A crucial step in the derivation is

[q (a ∨ b)] [(q a) ∨ (q b)]

but this is a form of independence of premise.

For example, let a be the statement "my theory is consistent" and b be the statement "my theory is inconsistent".

Neither a nor b have a prove in your theory, by Gödel.

Let q be just true.

Then a ∨ b says "my theory is consistent or inconsistent" and that's true by excluded middle. So [q (a ∨ b)] is also true.

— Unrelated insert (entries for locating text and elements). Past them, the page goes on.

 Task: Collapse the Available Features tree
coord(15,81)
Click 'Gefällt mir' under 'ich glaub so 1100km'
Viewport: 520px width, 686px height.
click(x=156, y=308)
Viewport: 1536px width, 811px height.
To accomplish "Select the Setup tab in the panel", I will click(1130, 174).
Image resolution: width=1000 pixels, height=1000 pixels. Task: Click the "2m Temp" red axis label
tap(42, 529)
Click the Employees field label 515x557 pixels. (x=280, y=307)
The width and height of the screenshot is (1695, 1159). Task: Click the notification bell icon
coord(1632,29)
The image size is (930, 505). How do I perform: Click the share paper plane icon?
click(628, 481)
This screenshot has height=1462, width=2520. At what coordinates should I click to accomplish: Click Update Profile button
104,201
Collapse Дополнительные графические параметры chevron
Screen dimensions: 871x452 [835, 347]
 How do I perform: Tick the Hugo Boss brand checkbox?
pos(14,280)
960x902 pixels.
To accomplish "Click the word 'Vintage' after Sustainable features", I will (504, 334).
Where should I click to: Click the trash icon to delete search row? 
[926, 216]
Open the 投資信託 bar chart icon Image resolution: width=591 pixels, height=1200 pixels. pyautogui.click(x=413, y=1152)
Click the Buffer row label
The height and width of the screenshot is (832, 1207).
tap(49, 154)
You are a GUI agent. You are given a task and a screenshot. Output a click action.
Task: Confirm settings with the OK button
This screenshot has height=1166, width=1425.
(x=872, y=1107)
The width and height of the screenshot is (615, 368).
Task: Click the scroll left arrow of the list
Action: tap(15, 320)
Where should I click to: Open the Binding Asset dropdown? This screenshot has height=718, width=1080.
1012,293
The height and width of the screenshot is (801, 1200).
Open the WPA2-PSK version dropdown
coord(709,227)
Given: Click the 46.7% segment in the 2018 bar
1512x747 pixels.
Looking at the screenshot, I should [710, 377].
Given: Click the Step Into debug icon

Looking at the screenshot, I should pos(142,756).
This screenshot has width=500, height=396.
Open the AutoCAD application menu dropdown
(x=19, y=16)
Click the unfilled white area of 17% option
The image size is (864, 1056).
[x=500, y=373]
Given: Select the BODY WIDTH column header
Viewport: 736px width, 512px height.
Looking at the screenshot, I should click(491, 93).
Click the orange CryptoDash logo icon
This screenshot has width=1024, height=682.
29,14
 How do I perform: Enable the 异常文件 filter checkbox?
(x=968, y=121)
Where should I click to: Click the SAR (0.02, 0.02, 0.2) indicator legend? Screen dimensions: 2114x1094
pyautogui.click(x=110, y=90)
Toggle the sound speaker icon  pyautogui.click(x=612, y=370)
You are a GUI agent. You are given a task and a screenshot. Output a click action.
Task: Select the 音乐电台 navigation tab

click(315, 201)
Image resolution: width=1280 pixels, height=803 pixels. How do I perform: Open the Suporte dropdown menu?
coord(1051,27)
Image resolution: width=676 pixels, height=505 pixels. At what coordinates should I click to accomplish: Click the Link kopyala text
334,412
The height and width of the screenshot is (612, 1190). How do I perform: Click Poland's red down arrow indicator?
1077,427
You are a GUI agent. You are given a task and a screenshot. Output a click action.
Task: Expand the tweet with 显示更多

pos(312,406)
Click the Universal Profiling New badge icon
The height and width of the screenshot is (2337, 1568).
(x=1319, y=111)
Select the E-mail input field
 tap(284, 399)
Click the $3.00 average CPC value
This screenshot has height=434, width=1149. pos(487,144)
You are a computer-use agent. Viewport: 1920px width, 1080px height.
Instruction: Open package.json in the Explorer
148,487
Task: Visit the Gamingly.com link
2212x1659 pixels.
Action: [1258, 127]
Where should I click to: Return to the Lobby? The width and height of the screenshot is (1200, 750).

Now [(q a) ∨ (q b)] is also classically true, but it has nothing to do with two implications anymore. It's "true only formally".

Now say we gent that

[p (not r ∨ not p)] [(p not r) ∨ (p not p)]

Then it indeed follows that

(p not r)

holds.

In turn, it holds that

((not not p) not r)

Now in OP's post we want to arrive at

(not r ∨ not p)

To get there, we must also accept that

((not not p) ∨ not p)

I.e. weak excluded middle for p.

r.i.p.,

it didn't take the nicely formatted arrows, ->

Sorry for being unreadable

>t. am i a midwit?

very possible

maybe study a bit more? discrete math is not remotely hard but it is also not calculus. you can't just do a few problems a section then show up to exams and get an A. you have to study a tad bit more

>how hard is something i didn't learn?

very.

be ready to fail big time i mean not even one correct answer

insanely easy, however if you literally only attended the final then that's your fault for failing.

I actually did get the minimum passing grade but only because 2 out of 4 problems were piss easy, designed for lazyhomosexuals like me so they don't have to see my ugly ass show up again and again

thanks for the perspective. i always had this stupid idea that if i can't learn a semester's worth of content in a day or two or if i don't get everything right away in a given topic i'm not cut out for it, so i always did the bare minimum to pass, i.e. study just enough to get a basic understanding and extensive use of cheat sheets

when is the conscientiousness pill coming out?